Schianto in autostrada, muore a 56 anni

24 Settembre 2018

Fossacesia. Maria Consiglia Impicciatore tornava a casa, nell’impatto coinvolte altre tre auto

FOSSACESIA . Muore in un tamponamento tra quattro auto sull’A14. Maria Consiglia Impicciatore, 56 anni, di Villa Santa Maria, è deceduta all’ospedale di Pescara due ore dopo esservi arrivata in gravi condizioni. Poco prima delle due della notte fra sabato e domenica, al km 420 in direzione sud tra i caselli di Lanciano e Val di Sangro, sono rimaste coinvolte quattro auto. Quattro anche i feriti, subito soccorsi dal 118. Tra questi Maria Consiglia Impicciatore è parsa subito grave. La donna è stata quindi trasferita con urgenza all’ospedale di Pescara. I medici erano pronti ad intervenire chirurgicamente per salvarle la vita, ma non hanno avuto il tempo di farlo. La 56enne è morta due ore dopo il ricovero a causa dei gravi traumi subiti. Sul luogo dell’incidente, per i rilievi, sono arrivati gli agenti della polizia stradale di Vasto sud. Stando ad una prima ricostruzione fatta dagli agenti, la donna al momento dell’incidente stava tornando a casa alla guida della sua Fiat Punto e procedeva in direzione sud. Poco prima dell’uscita del casello Val di Sangro, l’auto è stata coinvolta in un incidente con altri tre mezzi.
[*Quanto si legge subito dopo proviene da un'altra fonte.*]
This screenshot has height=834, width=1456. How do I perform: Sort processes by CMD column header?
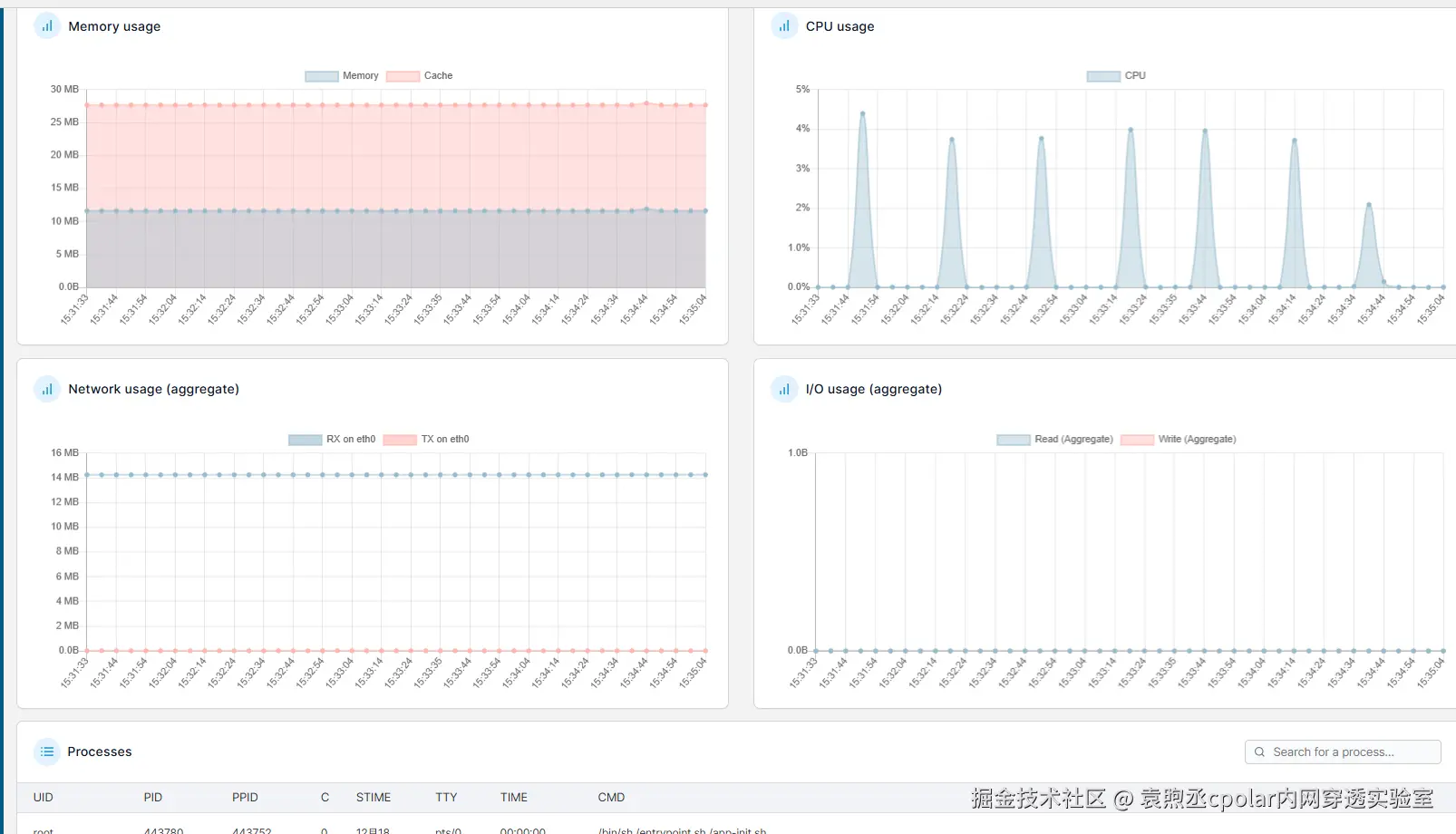(x=611, y=798)
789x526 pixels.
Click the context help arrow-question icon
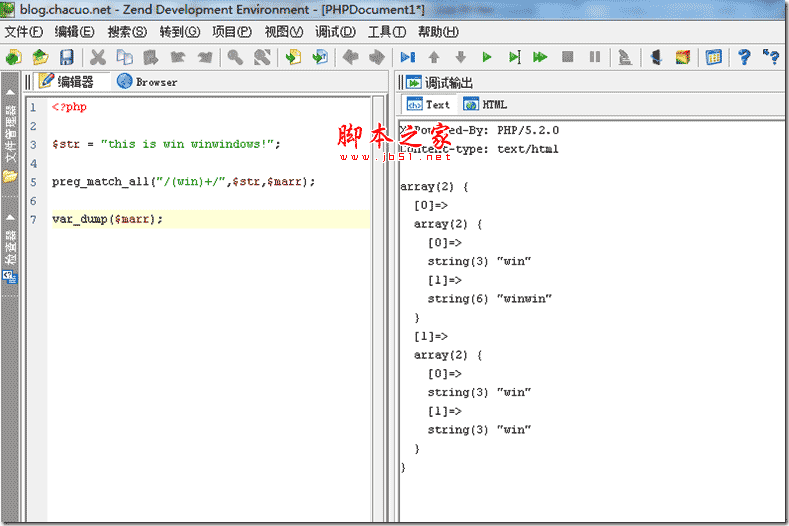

La vettura ha iniziato a sbandare e si è schiantata contro il guardrail. L’urto è stato violento. L’auto si è accartocciata intrappolando la conducente all’interno. Al momento sono ancora da accertare le cause. Non è escluso che la donna sia sbandata per una brusca frenata, ma neppure che si sia trovata davanti all’improvviso qualche ostacolo e quindi abbia sterzato nel tentativo di evitarlo. Pare che la Fiat Punto precedesse le altre tre auto coinvolte nell’incidente. Ma è ancora tutto da verificare. Nell’urto sono rimaste ferite altre tre persone, ma in modo lieve. La notizia della morte della Impicciatore ha provocato profondo cordoglio a Villa Santa Maria dove la donna era molto conosciuta. Per 25 anni Maria Consiglia Impicciatore ha avuto una cartoleria prima di trasferirsi in Sardegna con il figlio. Da due anni era tornata al suo paese e spesso con amici e conoscenti parlava dei suoi progetti futuri in Abruzzo. Progetti che adesso resteranno nel cassetto. Non è escluso che la Procura disponga l’autopsia.